Whatever happened then, if Cecily bore a grudge against George for spreading the story, only she and her family knew it. During the readaption of Henry VI, she and her daughter Margaret of Burgundy wrote letters to George to get him to abandon Warwick and join his brothers, which he did when they returned from exile.

When Edward, nearly ten years later, had George executed, she seems to have pleaded with him for her younger son`s life, though this is not one hundred percent certain. Similarly, it is usually attributed to her influence that he was executed in private and could choose his own way of dying, though this, too, cannot be verified. However, her relationship with Edward seems to have been slightly strained at that point, if not hostile. She was not very often at his court.

When Edward IV died and Richard took over the throne, Cecily seems to have supported him, though she was not present at the coronation. However, Richard stayed in her house when the crisis went down, used it as his headquarters after he had moved out to join his wife Anne, and accepted the crown there. Cecily was in residence all the time, so clearly she fully supported him, and some people even claim she actively helped him gain the throne. If he really did use the story about Edward`s illegitimacy, she clearly did not mind. A few of her entertainers were in Richard`s retinue when he went on his royal progress, and a perfectly cordial letter from Richard to her survives, in which he tells her that that he hopes she will accept Francis Lovell as an estate manager to some of her lands, and that he will do brilliantly and to be a nice employer to him, please.

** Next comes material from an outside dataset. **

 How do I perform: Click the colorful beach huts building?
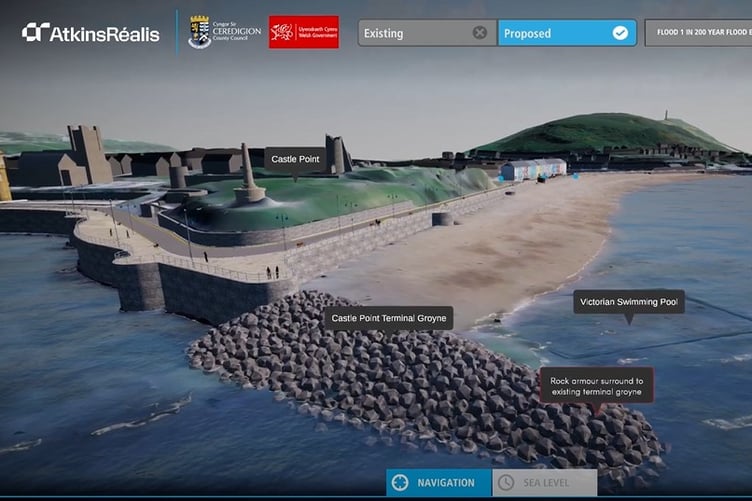533,168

There is no evidence about how Cecily reacted when Richard was defeated in battle. As a matter of fact, there is very little evidence about the last few years of her life. She survived Richard by almost ten years, but little is known about that time. However, some of her servants were implicated in rebellions against Henry VII, though if Cecily knew about this and if so, if she encouraged it, is impossible to say. She left Henry a golden cup in her will, but the will is perhaps not the best indicator of her feelings. Certain people make a big deal out of the fact that Richard is not mentioned in it, but then neither are others of her children. The most telling omission is that of her still living daughter, Margaret of Burgundy, a prominent enemy of Henry VII`s, so perhaps she was being politic.
Cecily died in 1495 and was buried next to Richard of York. Their graves were destroyed during the Reformation, despite the fact they were the great- grandparents of Henry VIII.